Among the 13 candidates in the fray for October 15 assembly polls for the Shirur seat in Pune district, 30-year-old Sandip Gire stands apart. Gire is perhaps the only transgender contesting election across the 288 assembly seats in Maharashtra.
“Voters can be assured that they would not witness dynastic politics if individuals like me win since we have no progeny. I have no spouse or children against whose names I would amass wealth after becoming an MLA like other politicians,” says Gire.
The 30-year old, who belongs to ‘Jan-jogati’ community that has been long associated with eunuchs, said he has point to prove by fighting the polls and registering a victory. “Today’s politicians are selfish and have their own interests to serve after getting elected. I am a selfless person, who wants to do my bit for the welfare of the society. Unlike other politicians, I will be there for each and everyone needing my help,” Gire told The Indian Express on Friday.
Gire, who has filed his nomination as an Independent and got the ‘ring’ as an election symbol, earns his living by doing traditional work such as performing ‘Jagaran gondhal’ and seeking ‘jogwa’.
“While filing my nomination papers, I have declared zero assets – which is a fact. I will manage my election expenditure through public funds only,” says Gire, who stays in small rented home in Holar Ali in the outskirt of Shirur along with a 22-year-old transgender friend. His mother lives separately with a widowed daughter-in-law.
With poll campaigning gathering momentum gradually, Gire is relying on a bunch of friends and a fleet of four vehicles for reaching out to voters. “My friends and well-wishers know how genuine I am in my intentions, and therefore take time out for for campaigning for me. Social activist Manik Bhadange, who runs a charitable trust for leprosy patients, is supporting me financially, besides others,” Gire said.
The vehicles used for campaigning carries a photo of Gire with folded hands and a slogan in Marathi that means history does not come into existence on its own, it has to be created.

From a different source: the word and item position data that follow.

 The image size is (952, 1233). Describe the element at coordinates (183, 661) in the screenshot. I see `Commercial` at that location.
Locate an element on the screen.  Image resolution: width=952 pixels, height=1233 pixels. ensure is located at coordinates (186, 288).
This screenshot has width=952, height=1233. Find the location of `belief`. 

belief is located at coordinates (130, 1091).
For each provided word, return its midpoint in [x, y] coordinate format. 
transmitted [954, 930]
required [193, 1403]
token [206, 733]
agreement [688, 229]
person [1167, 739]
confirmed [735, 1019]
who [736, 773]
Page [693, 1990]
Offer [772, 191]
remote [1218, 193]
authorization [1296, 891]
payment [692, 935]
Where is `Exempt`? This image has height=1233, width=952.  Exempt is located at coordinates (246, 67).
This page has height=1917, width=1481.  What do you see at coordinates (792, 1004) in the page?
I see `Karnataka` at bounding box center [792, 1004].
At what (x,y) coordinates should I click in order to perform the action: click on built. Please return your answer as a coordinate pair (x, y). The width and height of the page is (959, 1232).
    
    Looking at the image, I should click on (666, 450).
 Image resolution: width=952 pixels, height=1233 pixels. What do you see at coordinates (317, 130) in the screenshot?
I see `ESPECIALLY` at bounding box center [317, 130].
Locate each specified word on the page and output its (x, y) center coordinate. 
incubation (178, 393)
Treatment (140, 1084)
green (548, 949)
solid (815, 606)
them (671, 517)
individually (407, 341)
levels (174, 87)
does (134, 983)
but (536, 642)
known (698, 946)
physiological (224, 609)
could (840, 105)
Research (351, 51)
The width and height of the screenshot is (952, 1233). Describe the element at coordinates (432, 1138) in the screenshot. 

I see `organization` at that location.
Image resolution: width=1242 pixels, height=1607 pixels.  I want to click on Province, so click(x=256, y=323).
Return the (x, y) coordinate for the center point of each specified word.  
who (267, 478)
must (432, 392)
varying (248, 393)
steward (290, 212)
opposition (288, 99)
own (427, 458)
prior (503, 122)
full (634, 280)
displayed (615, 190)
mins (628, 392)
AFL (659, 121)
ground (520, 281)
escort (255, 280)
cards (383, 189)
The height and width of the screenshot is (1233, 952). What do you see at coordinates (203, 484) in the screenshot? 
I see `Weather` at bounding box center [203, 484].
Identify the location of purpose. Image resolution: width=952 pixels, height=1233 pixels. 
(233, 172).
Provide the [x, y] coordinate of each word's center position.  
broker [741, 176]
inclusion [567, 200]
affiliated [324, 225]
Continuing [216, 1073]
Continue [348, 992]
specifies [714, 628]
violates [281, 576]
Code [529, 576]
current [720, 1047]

Good roads and better infrastructure, adequate water and power supply, women safety and rehabilitation policy for hawkers are some of the top priorities listed in athe genda charted out by Gire. “I may win or lose, but the election has given me a platform to establish a connect with the people. I will take this relation forward even after elections. The Goddess Yelamma is with me,” said Gire, who had met social activist Anna Hazare to seek his blessings before filing his nomination papers.
“Anna asked me to do good work in public interest. The veteran social activist said I should reach to such a height that everyone would pat my back,” the 30-year old says, while also expressing his dislike for all established parties.
Gire feels the state should reserve at least five seats for the transgender community in the next election.